Décarbonation du transport de marchandises : le secteur routier a du chemin à faire

OPINION. Le temps industriel est différent du temps politique et la décarbonation a un coût et un temps... Par Bruno Kloeckner, Directeur Général de XPO Logistics
(Crédits : DR)

Il y a urgence ! D'ici 2025, la quasi-totalité des villes françaises seront équipées de zones à faibles émissions (ZFE), or plus de 98% des 616.500 poids lourds actuellement en circulation utilisent du diesel. Les camions représentent près de la moitié de ces poids lourds, et à ce jour, seulement 53% d'entre eux répondent aux CRIT'AIR E, 1 ou 2(1). Le secteur du transport routier est-il prêt pour cette transition ?

Il y a beaucoup à faire. À sa décharge, ce secteur se heurte à un certain nombre de freins : manque d'attention politique et délais de fabrication des véhicules plus long, notamment. De nombreuses solutions sont entre les mains de décideurs extérieurs au secteur, qui ne mesurent peut-être pas pleinement les défis que représentent les pénuries de carburant, la difficulté de financement des flottes commerciales à faibles émissions et le manque d'aides suffisantes à la décarbonation des opérations de transport de marchandises. Les représentants de la filière sont régulièrement reçus par le gouvernement pour évoquer ces questions, mais les avancées restent limitées. L'heure est venue d'agir, en commençant par des signaux forts indiquant que des aides seront apportées.

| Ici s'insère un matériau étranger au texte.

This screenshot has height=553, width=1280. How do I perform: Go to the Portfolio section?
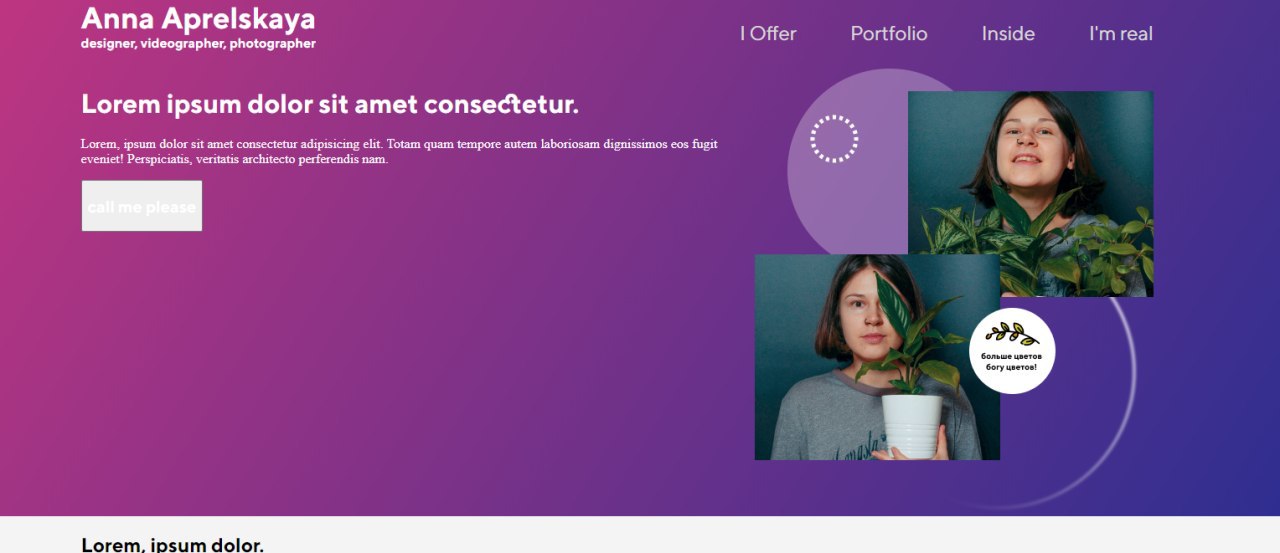pyautogui.click(x=889, y=34)
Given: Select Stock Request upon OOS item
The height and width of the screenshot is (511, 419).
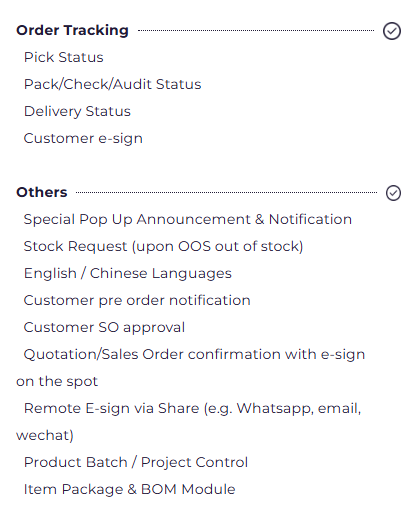Looking at the screenshot, I should (163, 247).
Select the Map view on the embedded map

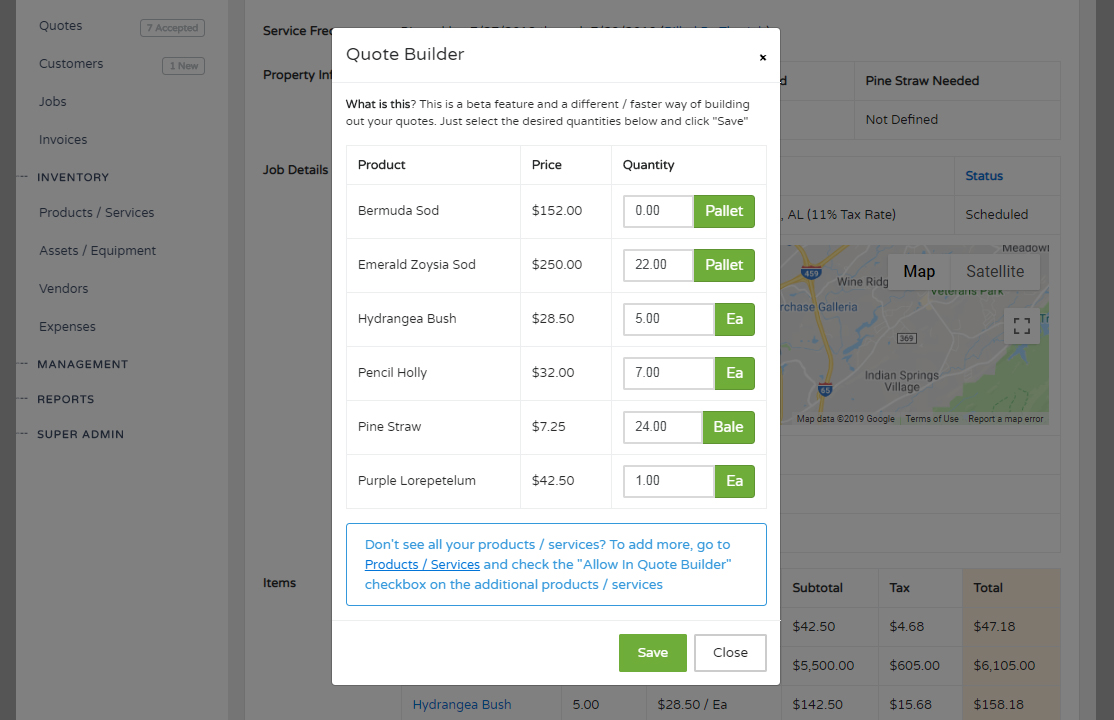(918, 271)
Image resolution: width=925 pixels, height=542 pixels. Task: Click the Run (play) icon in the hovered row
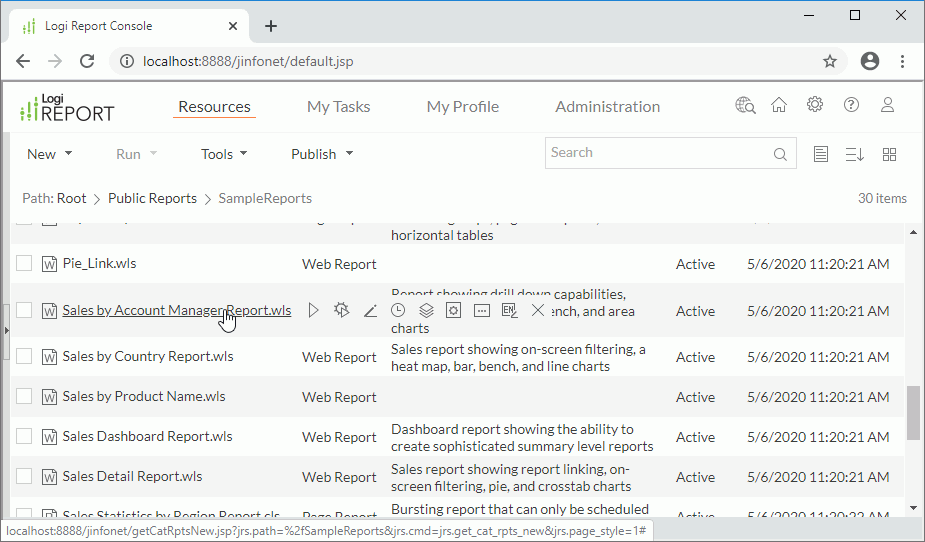[x=314, y=311]
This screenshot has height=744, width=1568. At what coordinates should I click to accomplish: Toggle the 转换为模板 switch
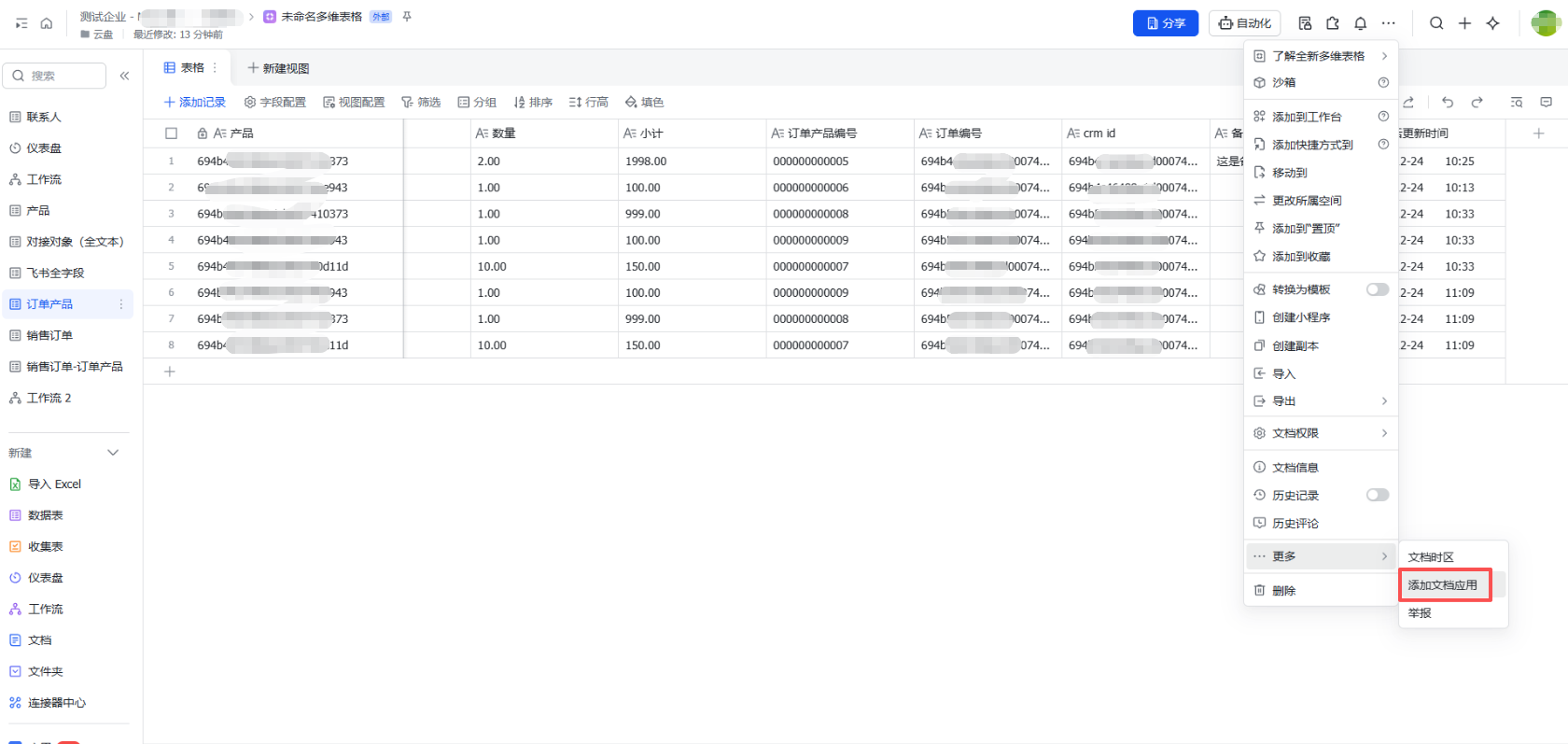[x=1377, y=289]
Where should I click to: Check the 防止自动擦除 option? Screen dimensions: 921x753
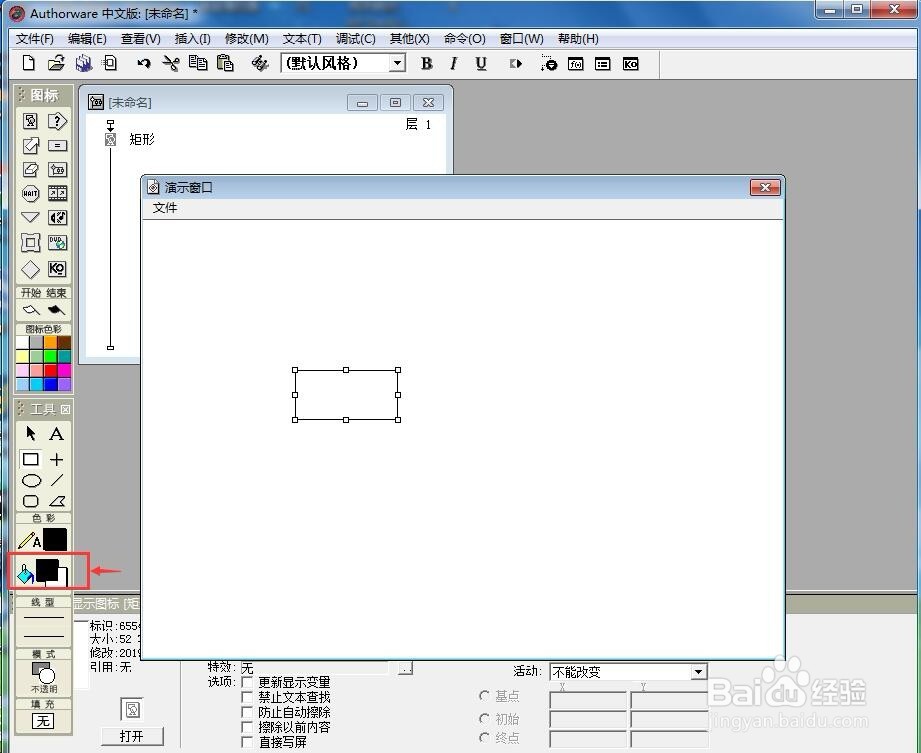tap(247, 712)
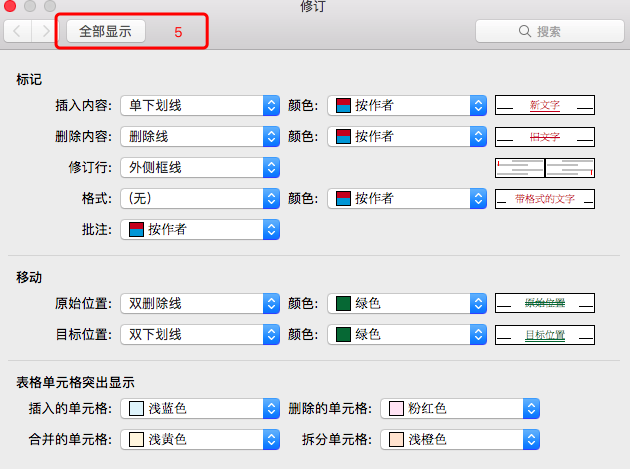The height and width of the screenshot is (469, 630).
Task: Click the 带格式的文字 preview box
Action: pyautogui.click(x=545, y=198)
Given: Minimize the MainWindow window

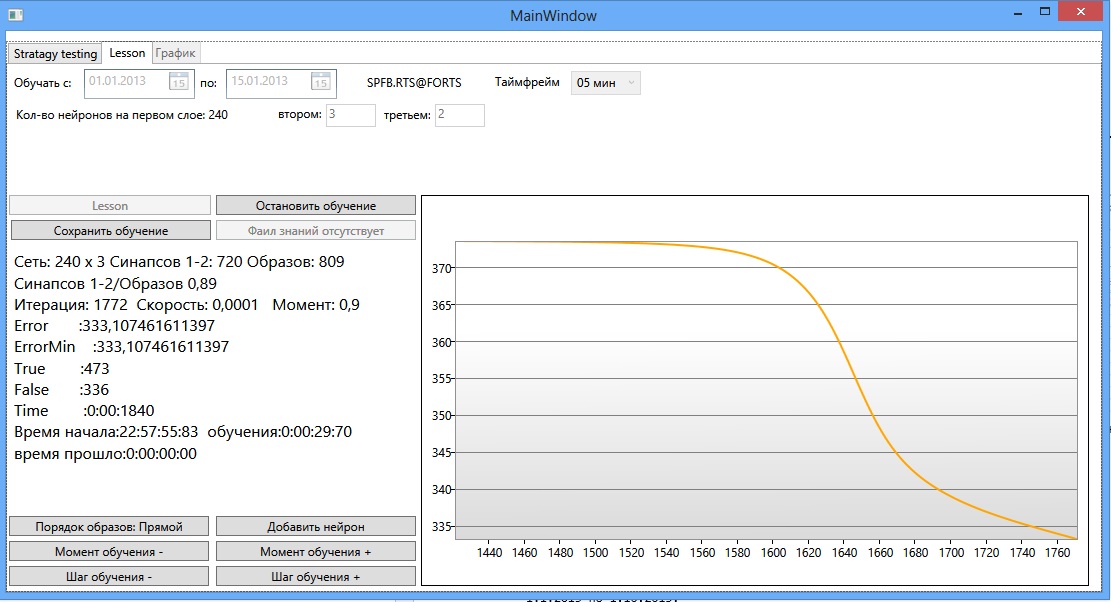Looking at the screenshot, I should pyautogui.click(x=1015, y=12).
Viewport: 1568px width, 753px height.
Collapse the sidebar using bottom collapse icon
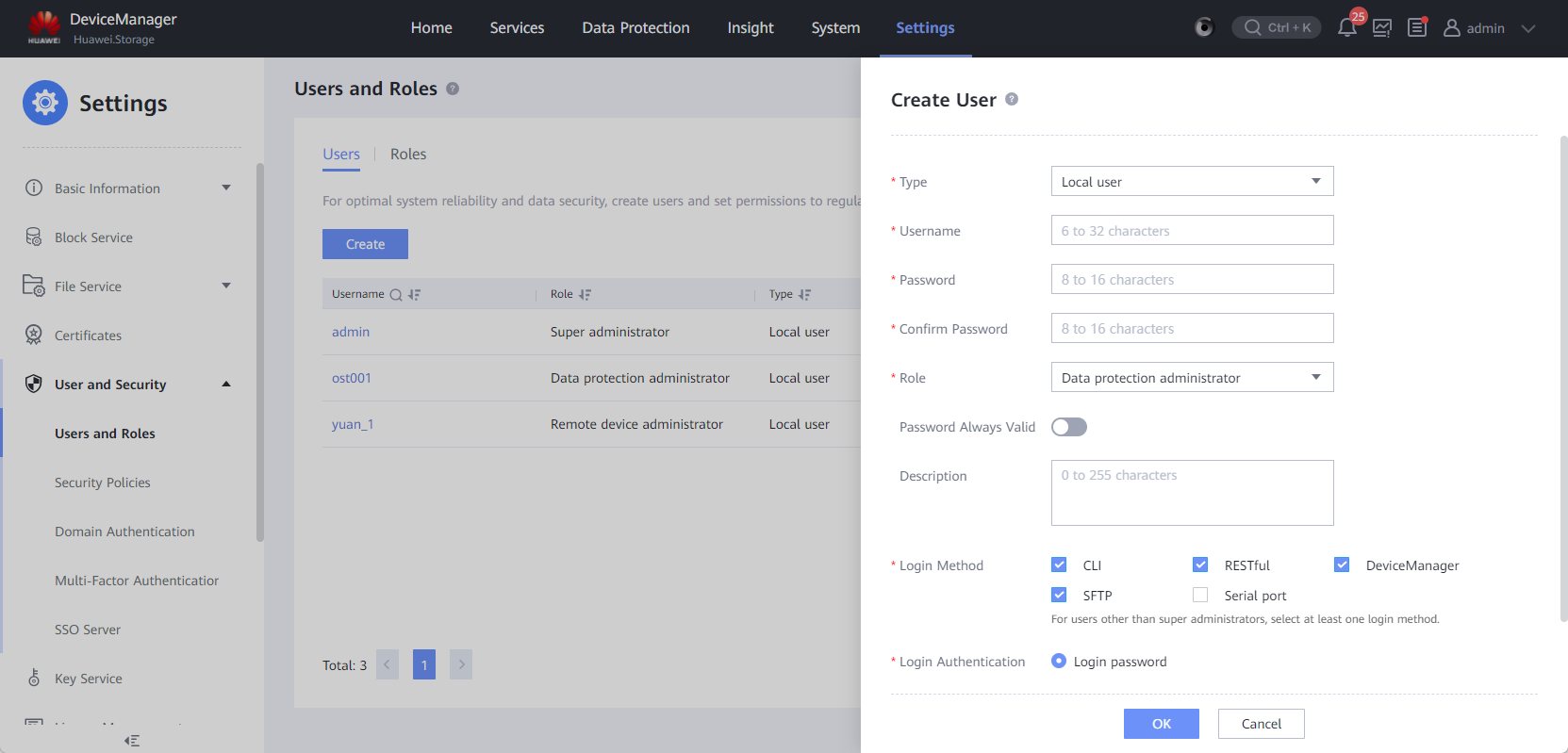coord(132,741)
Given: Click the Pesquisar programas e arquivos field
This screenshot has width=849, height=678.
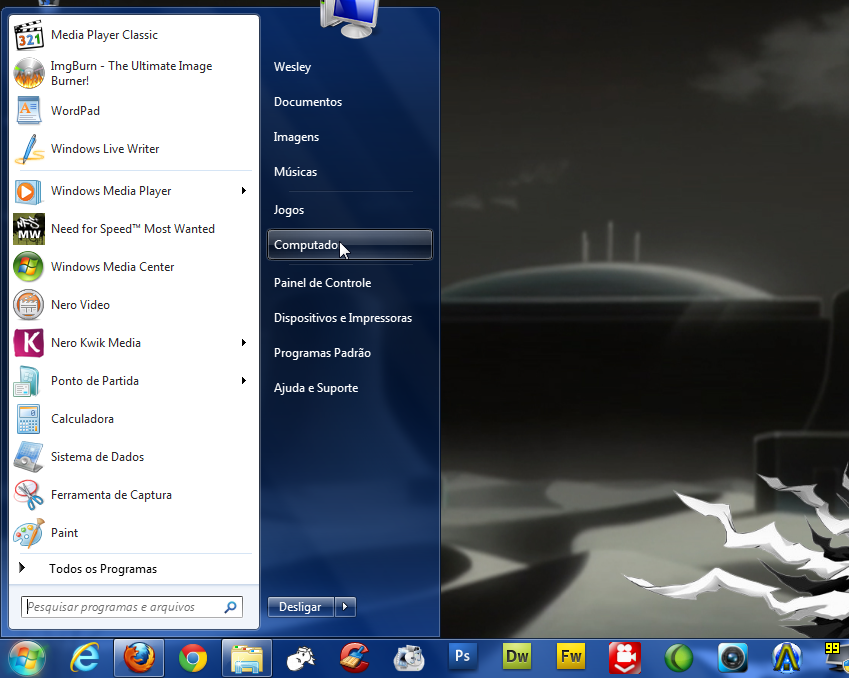Looking at the screenshot, I should pos(122,607).
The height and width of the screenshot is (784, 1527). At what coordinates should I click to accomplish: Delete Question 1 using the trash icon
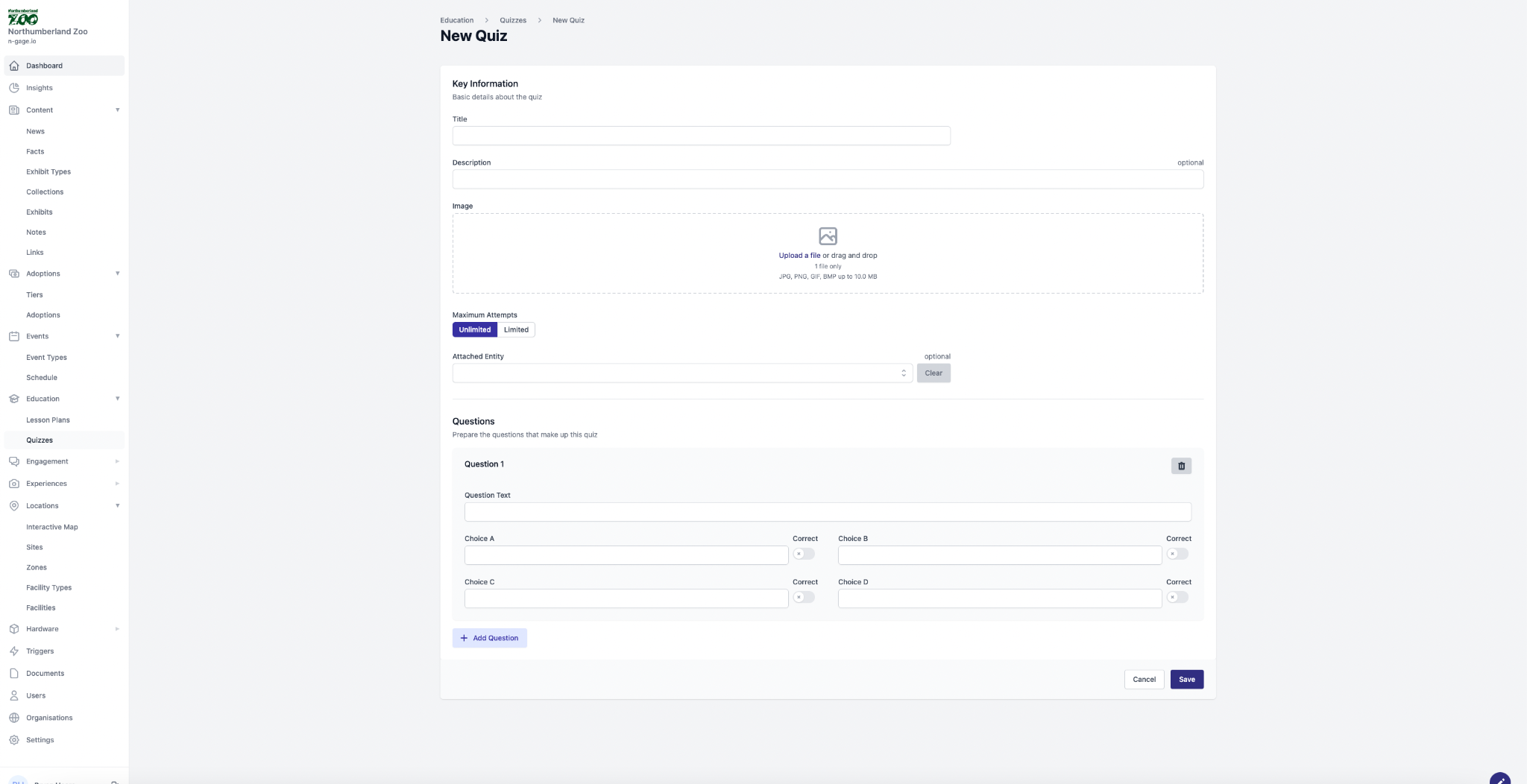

Aujourd'hui, lutter contre le changement climatique n'est plus une option. Les poids lourds sont responsables de 24% des émissions de gaz à effet de serre du secteur du transport routier en France, et le gouvernement s'est engagé à réduire les émissions de GES de 35% d'ici 2030(2) et à porter le nombre de ZFE à 45, contre 12 aujourd'hui. Le secteur n'a pas de solution unique et systématique à adopter pour respecter ce calendrier. Dans deux ans, près de quatre camions sur dix risquent d'être exclus de l'accès aux ZFE(1).

Conscients de l'importance de ces enjeux, certains transporteurs lancent des initiatives afin de réduire les émissions au niveau de l'entreprise. Il s'agit notamment de former à l'écoconduite, brider les moteurs pour limiter la vitesse, assister les collaborateurs avec de nouvelles technologies, optimiser les chargements, mais aussi et surtout renouveler le parc automobile au profit de véhicules utilisant des sources d'énergie alternatives.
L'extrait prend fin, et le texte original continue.